Mother’s Day Dinner with BF’s parents turned out to be a success too despite the odds stacked against us. I made a delicious salad that won raves (recipe later). BF stepped up and made an excellent version of Cacio e Pepe (turns out Dad doesn’t hate pasta after all and they were in fact expecting it), and I of course made the Chocolate Roll Cake. Unfortunately it didn’t look anything near as pretty as my mom’s perfectly symmetrical spiral beauty of cake with the bright whipped cream that I remembered. It was more of a lopsided log, but it tasted the same and I covered it in the rich chocolate sauce that makes the dessert really pop. BF had the idea to add ice cream to it and I acquiesced. After all, it was a very special holiday. And unless they’re very talented actors, both parents appeared very happy. I felt like both my mom and my grandma were there with us in spirit. I think that on Mother’s Day, as on any other Very Important Day, this cake is exactly what you want to eat.
Chocolate Cream Roll
- 4 eggs, separated
- ½ cup sugar
- ½ cup unsifted flour
- ⅓ cup Hershey’s Cocoa
- ¼ cup sugar
- ½ tsp baking soda
- ¼ teaspoon salt
- ⅓ cup water
- 1 tsp vanilla
- 1 tbsp sugar
- 1 tbsp instant coffee granules
- 1 pint heavy whipping cream
- 1 to 2 tbsp confectioners’ sugar (to taste)
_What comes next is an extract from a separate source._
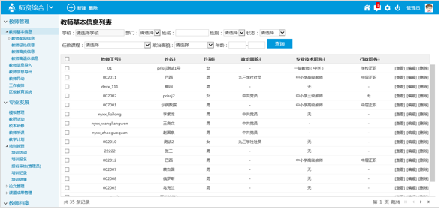439x208 pixels.
Task: Collapse the 教师管理 sidebar section
Action: click(x=5, y=22)
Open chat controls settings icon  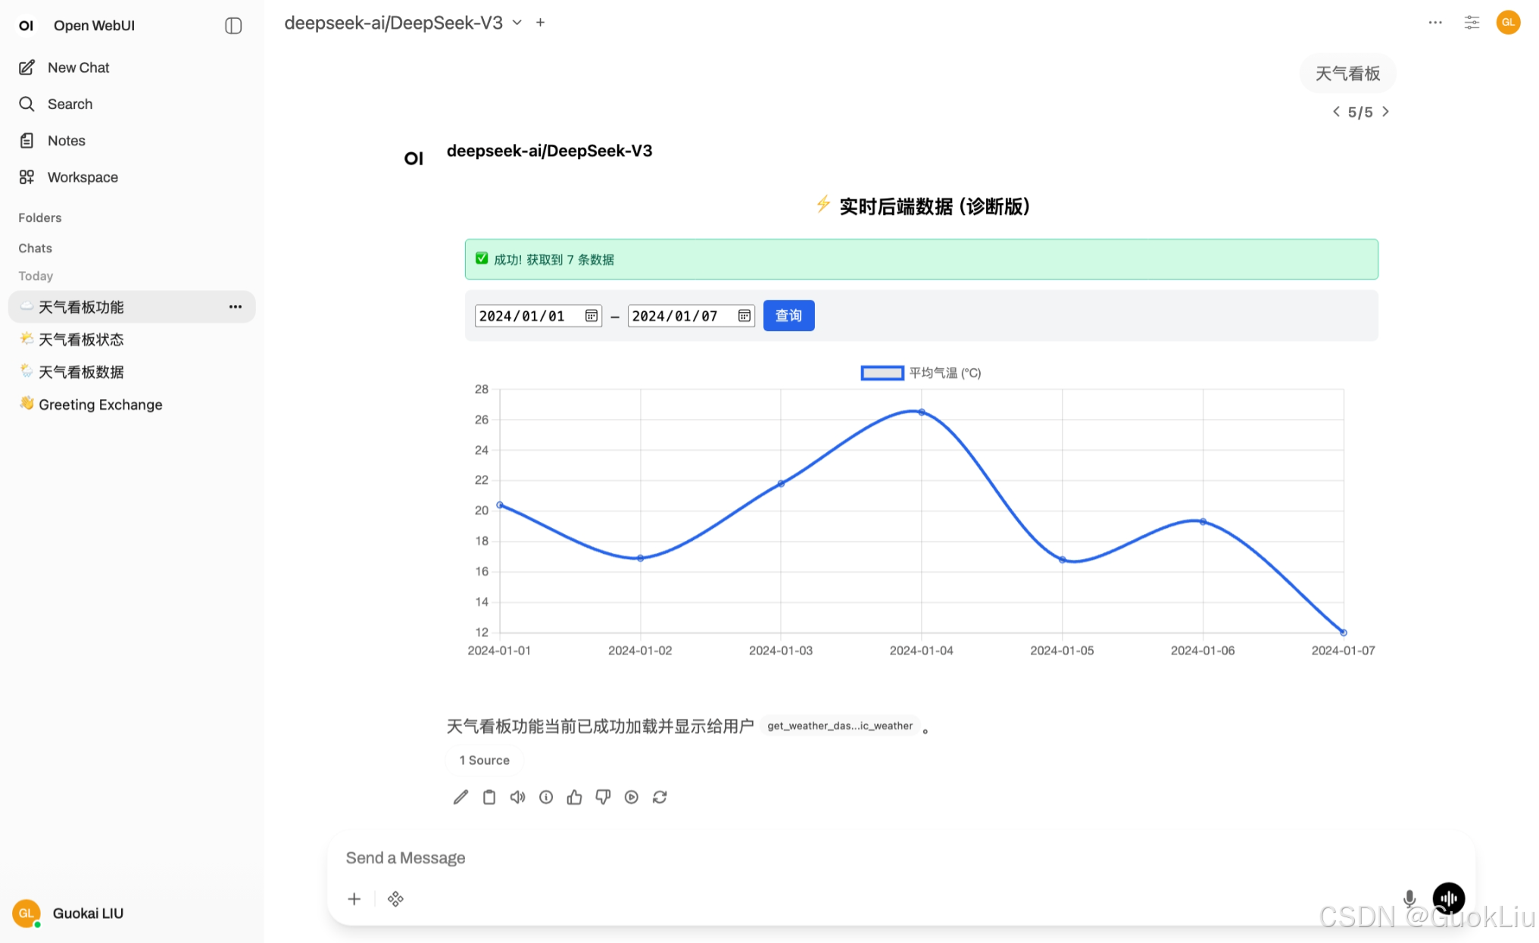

- Line a 15-½ x 10-½ x 1 inch jelly roll pan with aluminum foil; generously grease foil.
- Beat egg yolks 3 min on med. speed. Gradually add ½ cup sugar; continue beating two minutes.
- Combine flour, cocoa, ¼ cup sugar, baking soda and salt; add alternately with water on low speed just until batter is smooth. Add vanilla. Set aside.
- Beat egg whites until foamy; add 1 tablespoon sugar and beat until stiff peaks form. Carefully fold into chocolate mixture.
- Spread batter into prepared pan evenly. Bake at 375 degrees for 14-16 minutes or until top springs back when touched lightly.
- Remove from oven and invert onto slightly dampened towel; carefully remove foil. Immediately roll cake and towel together from narrow end. Let stand one minute. Unroll; reroll omitting towel. Cool completely on wire rack. Unroll cake and spread with whipped cream flavored with 1 tablespoon instant coffee granules and 1-2 tablespoons confectioner’s sugar. Prepare sauce and serve warm.
Hot Fudge Sauce
- ½ cup Hershey’s Cocoa
- ¾ cup sugar
- ⅔ cup evaporated milk
- ⅓ cup light corn syrup
- ⅓ cup butter
- 1 tsp vanilla
- Combine cocoa and sugar in saucepan; blend in evaporated milk and corn syrup.
- Cook over medium heat, stirring constantly, until mixture boils; boil and stir one minute.
- Remove from heat; stir in butter and vanilla.